Document segment –
------------------------

Background & aims: Increase of intramucosal transforming growth factor alpha (TGFalpha) levels in the gastric fundus leads to oxyntic atrophy and massive foveolar hyperplasia in both metallothionein (MT)-TGFalpha mice and patients with Ménétrier's disease. We have evaluated the hypothesis that increased levels of TGFalpha in the fundus induces an antral pattern of cell differentiation in fundic glands by studying Pdx1, a transcription factor whose expression normally is confined to the gastric antrum.
Methods: Induction of Pdx1 expression was evaluated in Pdx1(lacZ/+)/MT-TGFalpha bigenic mice treated with zinc. The distribution of Pdx1 in MT-TGFalpha mice and Ménétrier's disease patients was evaluated with anti-Pdx1 antibodies. Transcript levels were evaluated by quantitative polymerase chain reaction in mouse and human tissues and AGS cells.

------------------------

Given entries –
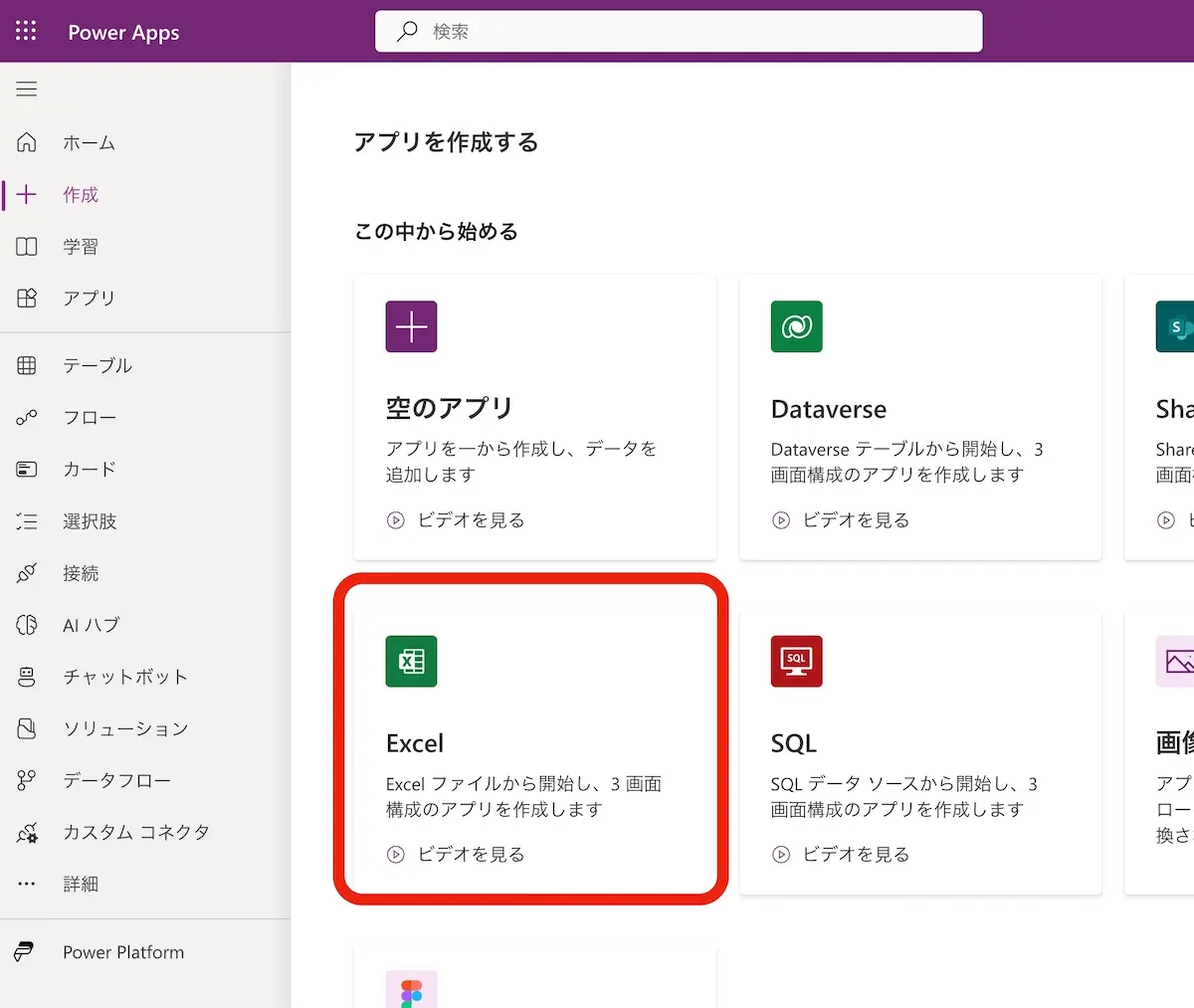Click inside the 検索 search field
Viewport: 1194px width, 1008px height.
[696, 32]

------------------------

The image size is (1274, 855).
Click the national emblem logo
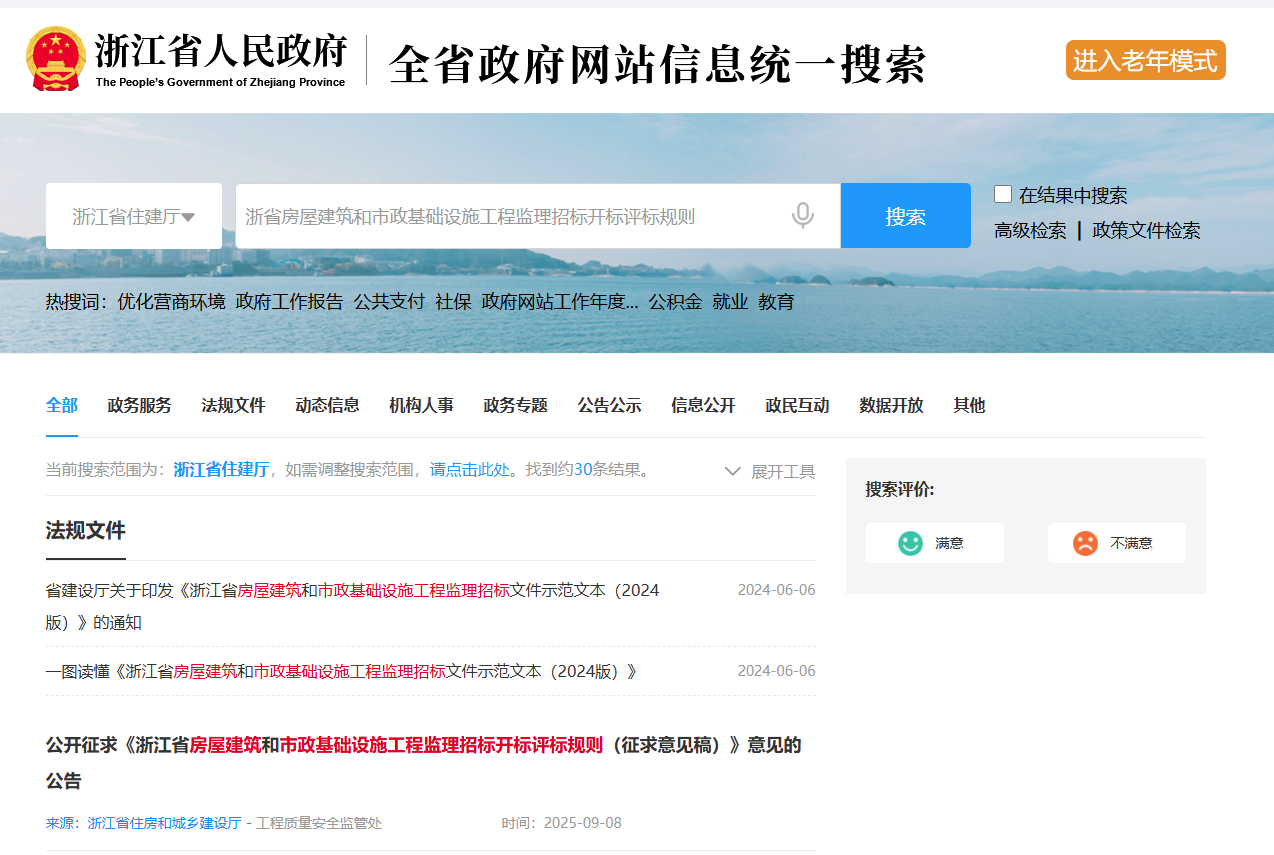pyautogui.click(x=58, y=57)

------------------------

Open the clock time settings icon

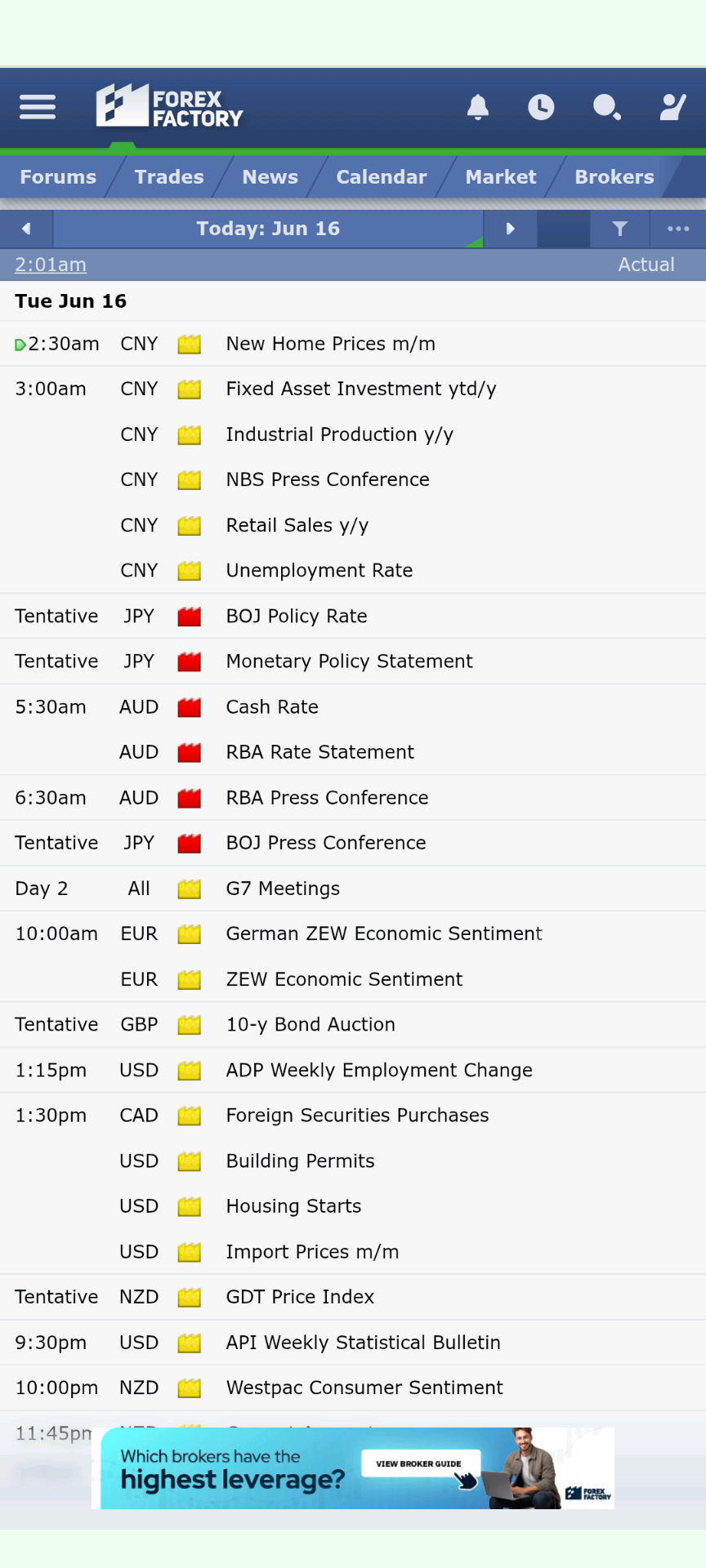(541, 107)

------------------------

Actions to take –
a - In the abstract on TGFalpha and Pdx1, where in the stomach is Pdx1 expression normally confined?
b - Summarize the abstract on TGFalpha and Pdx1 in two sentences.
c - Continue the abstract on TGFalpha and Pdx1 after its last sentence.

Results for each task –
a - The gastric antrum.

b - Raised TGFalpha levels in the gastric fundus cause oxyntic atrophy and massive foveolar hyperplasia in MT-TGFalpha mice and in patients with Ménétrier's disease, and the researchers tested whether this induces an antral pattern of differentiation in fundic glands by studying Pdx1, a transcription factor normally confined to the antrum. They assessed Pdx1 induction in zinc-treated Pdx1(lacZ/+)/MT-TGFalpha bigenic mice, mapped Pdx1 distribution with anti-Pdx1 antibodies, and measured transcript levels by quantitative polymerase chain reaction in mouse and human tissues and AGS cells.

c -
Results: In Pdx1(lacZ/+) mice, Pdx1 was expressed in antral mucosal cells including gastrin cells and TFF2-expressing deep glandular mucous cells. Zinc treatment for 2 to 8 weeks in Pdx1(lacZ/+)/MT-TGFalpha transgenic mice resulted in expression of Pdx1 throughout the fundus. No ectopic fundic Pdx1 expression was observed in either H. felis-infected or DMP777-treated mice. In MT-TGFalpha mice, 8 weeks of zinc treatment elicited nuclear Pdx1 staining throughout the fundic mucosa. TGFalpha treatment in AGS cells led to increases in Pdx1 and gastrin messenger RNA expression. Fundic sections from Ménétrier's disease patients showed nuclear Pdx1 staining throughout the fundic glands. Treatment of a Ménétrier's disease patient with an anti-epidermal growth factor receptor monoclonal antibody reduced fundic expression of both Pdx1 and gastrin.
Conclusions: Overexpression of TGFalpha in MT-TGFalpha mice and Ménétrier's disease patients elicits ectopic expression in the fundus of Pdx1, consistent with the phenotype of antralization.